«You press, we do the rest» «Clic-clac, merci Kodak» : la marque américaine, fondée par George Eastman en 1892, n'a cessé d'accompagner le développement de la photo argentique à une échelle grand public.
Aujourd'hui que sa santé économique est menacée et qu'elle se prépare à la faillite (http://actuphoto.com/20649-kodak-sur-le-point-de-remballer-ses-clic-et-ses-clacs.html), on voit dans sa chute un des signes - avec les fermetures de laboratoires, de fabriquants de matériel argentique, de studios, etc - de la fin de l'ère argentique. On s'attriste de la disparition d'un savoir-faire, d'une histoire, d'une qualité d'image aussi, propre à l'argentique, au profit de l'immédiateté du matériel numérique aujourd'hui largement dominant, mais dépourvu d'essence artistique.

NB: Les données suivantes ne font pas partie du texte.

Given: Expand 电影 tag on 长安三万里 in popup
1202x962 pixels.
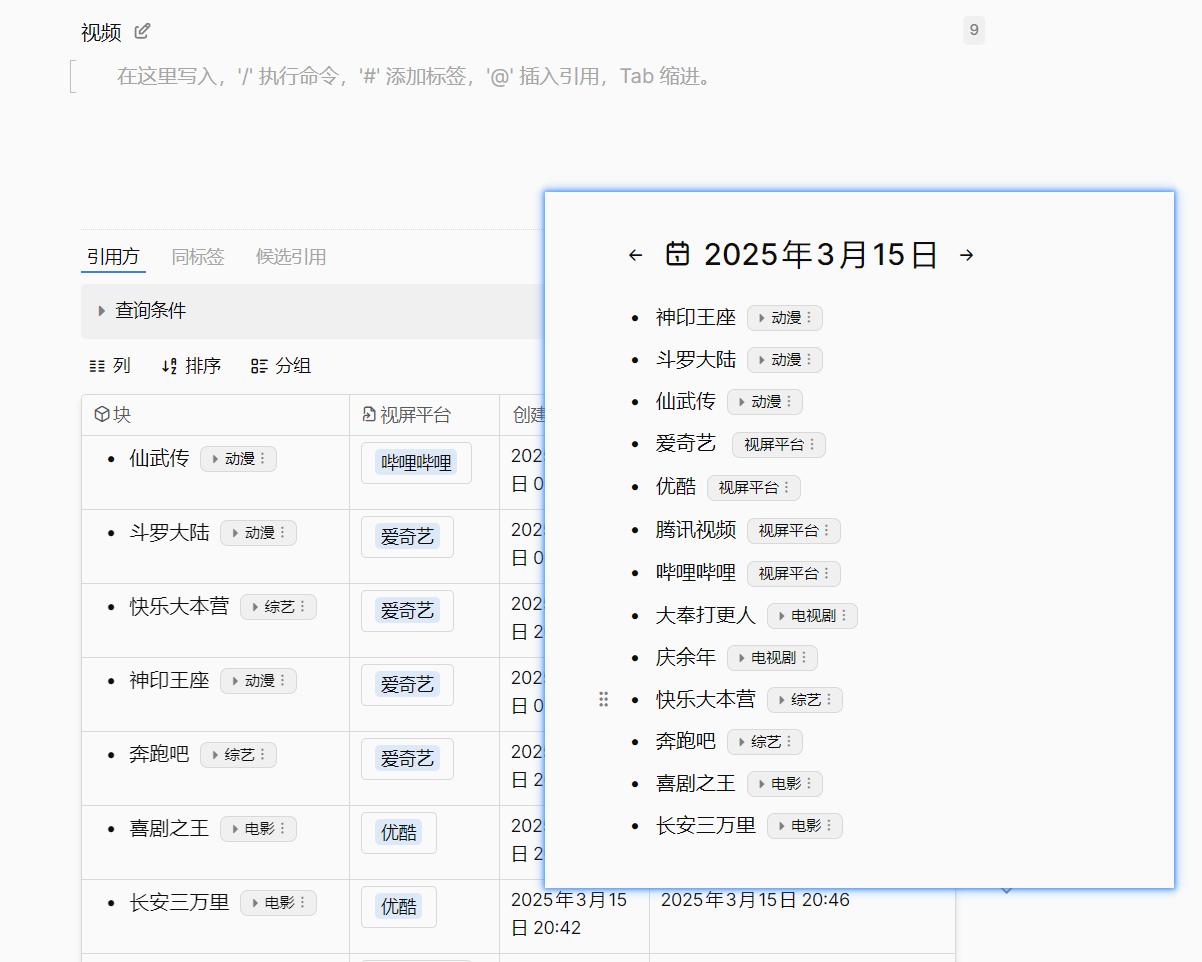Looking at the screenshot, I should [x=782, y=826].
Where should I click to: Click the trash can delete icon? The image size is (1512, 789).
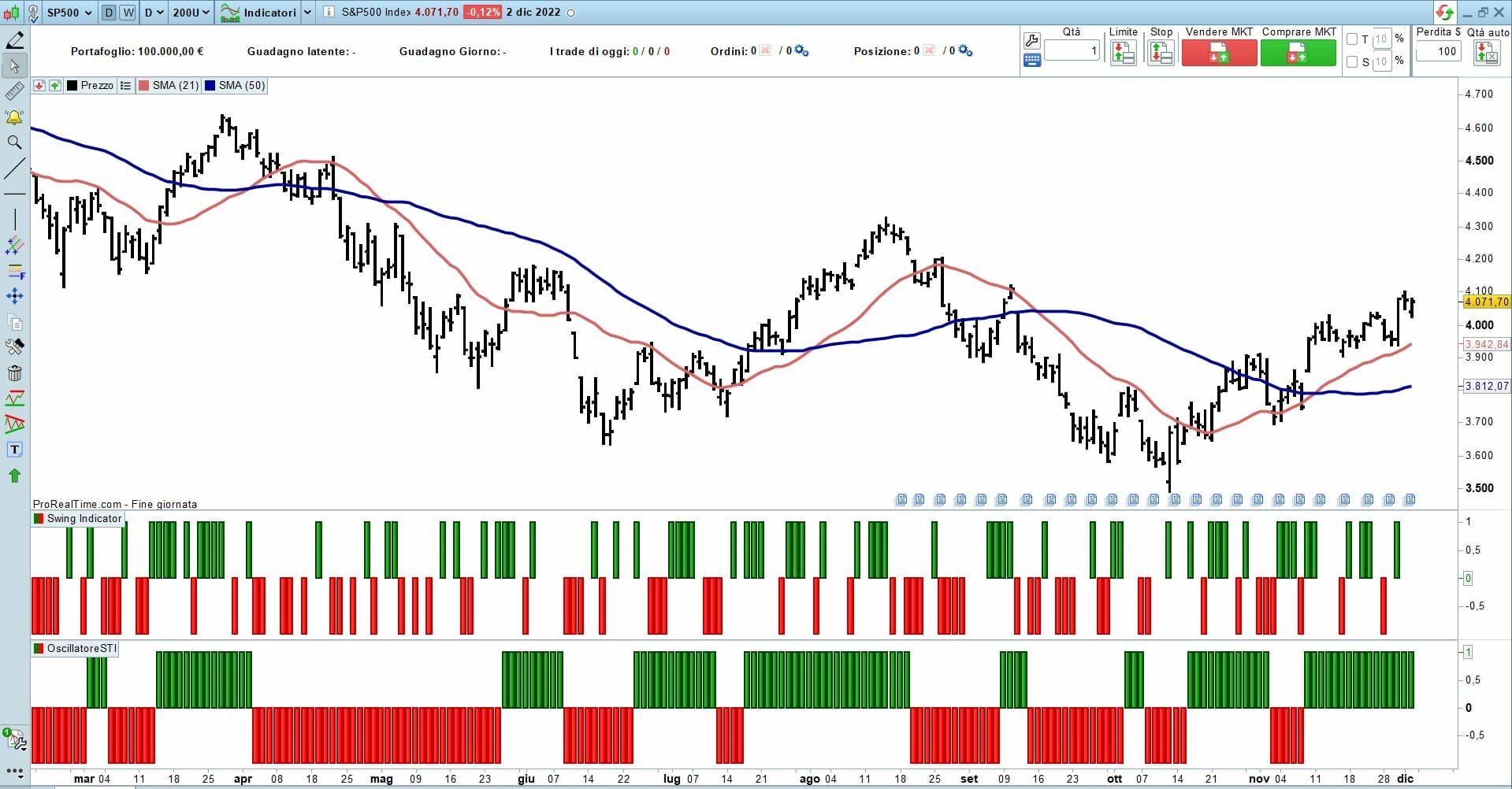[14, 373]
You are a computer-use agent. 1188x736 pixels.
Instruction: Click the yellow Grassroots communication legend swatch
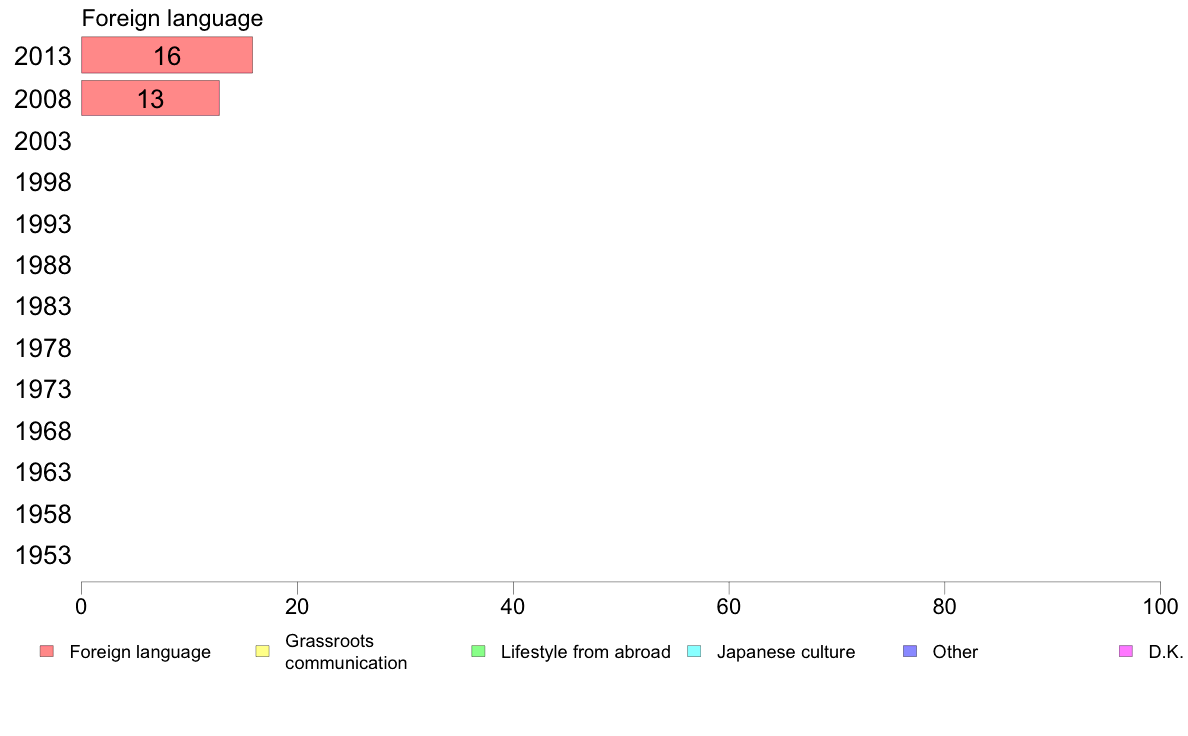pyautogui.click(x=263, y=651)
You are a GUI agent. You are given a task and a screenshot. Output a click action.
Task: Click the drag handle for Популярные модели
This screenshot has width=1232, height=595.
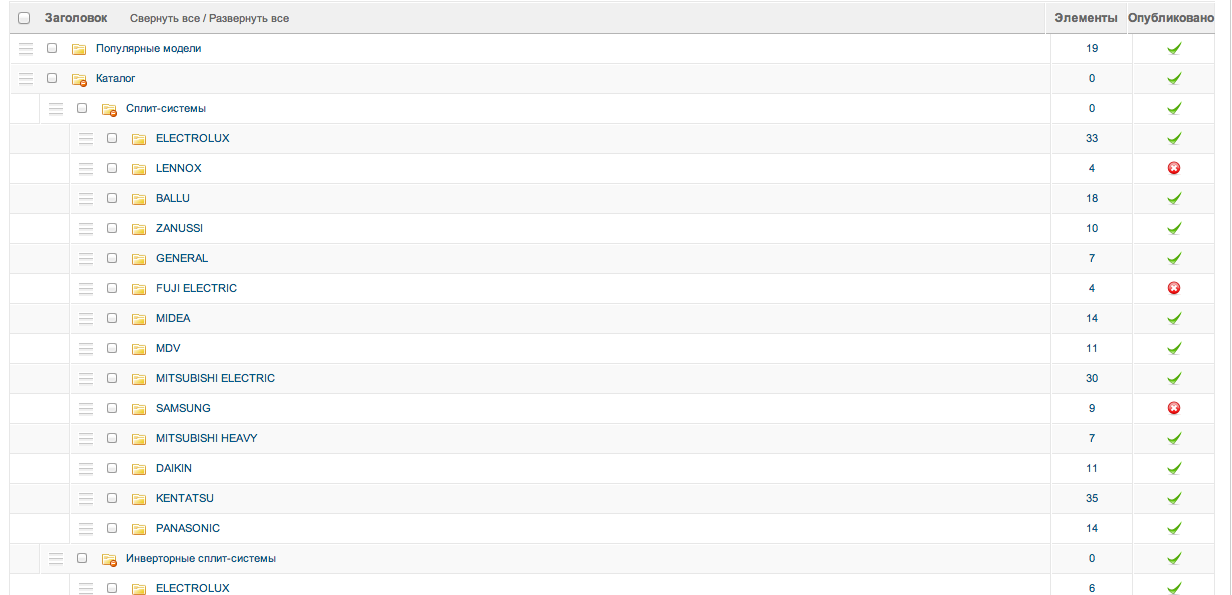[x=26, y=48]
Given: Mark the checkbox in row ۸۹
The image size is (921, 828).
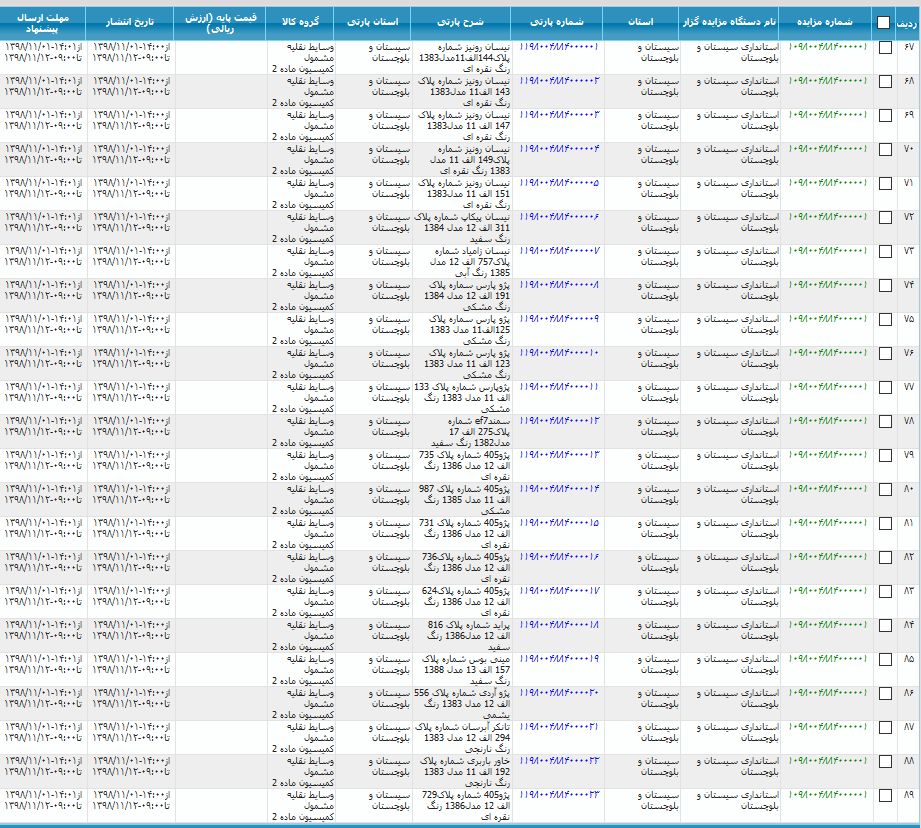Looking at the screenshot, I should (885, 796).
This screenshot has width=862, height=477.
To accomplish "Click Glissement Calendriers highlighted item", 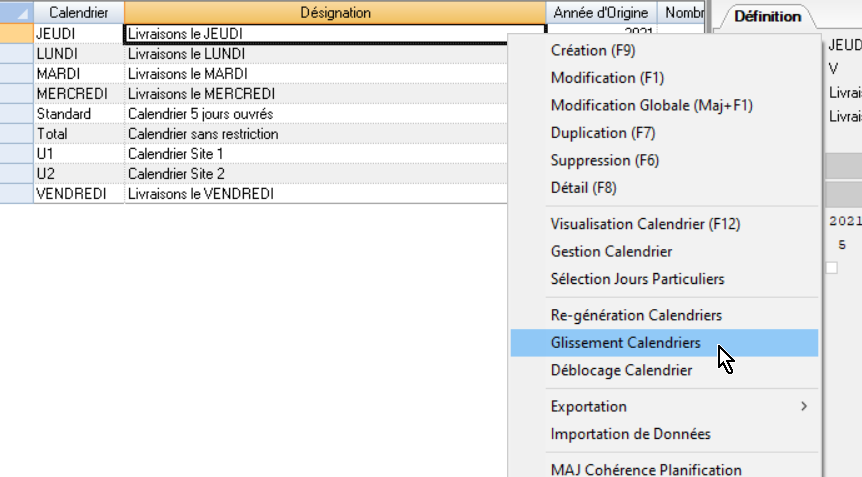I will click(625, 343).
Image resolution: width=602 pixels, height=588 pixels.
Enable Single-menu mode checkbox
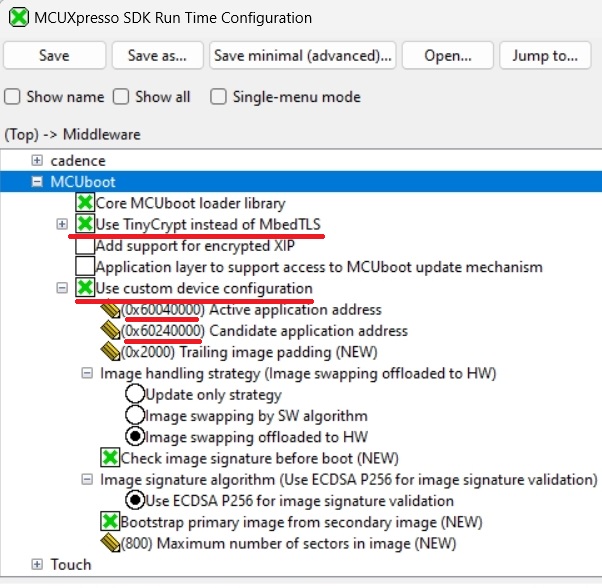[x=218, y=97]
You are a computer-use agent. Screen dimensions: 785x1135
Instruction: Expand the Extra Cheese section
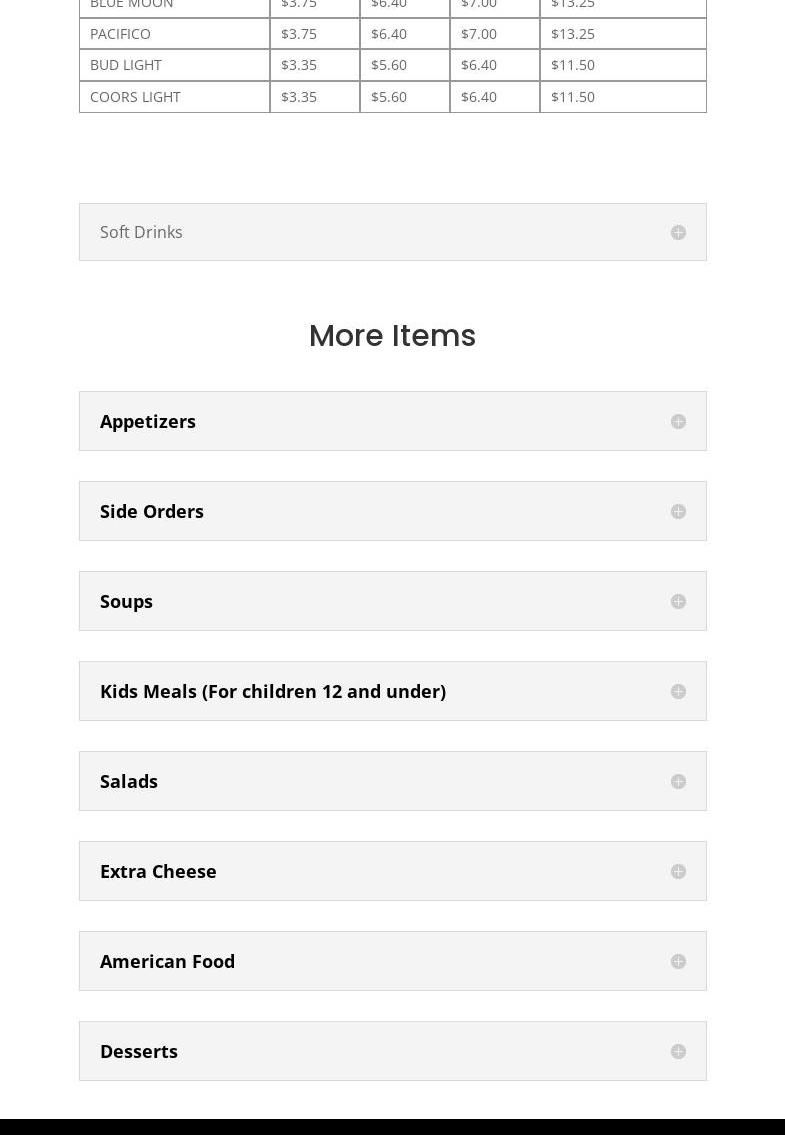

C'est aller vite en besogne : en 1888, quand George Eastman lance le premier appareil photo Kodak, portatif et très simple, équipé d'un rouleau de 100 vues que l'utilisateur renvoie à Kodak après l'avoir épuisé ("You press the button, we do the rest") pour ensuite recevoir ses tirages, il ouvre la voie aux photographes amateurs, mais est décrié par les premiers "artistes" de ce nouveau support qu'est la photographie. Les pictorialistes, notamment, refusent de voir l'appareil Kodak comme un outil artistique : trop industriel, trop immédiat. Exactement le genre de reproche que les partisans de l'argentique ont pu adresser au numérique naissant.
Le premier appareil photo Kodak, et son rouleau de film transparent.
La chute de Kodak peut donc se lire comme un symptome du glissement des pratiques amateurs d'un outil vers l'autre, pas uniquement comme la fin d'un monde attaché à une qualité d'image aujourd'hui négligée. Depuis son invention, les amateurs n'ont cessé de faire avancer la photographie, de la moderniser, et d'inspirer le travail des artistes. Ils continueront à le faire grâce au numérique.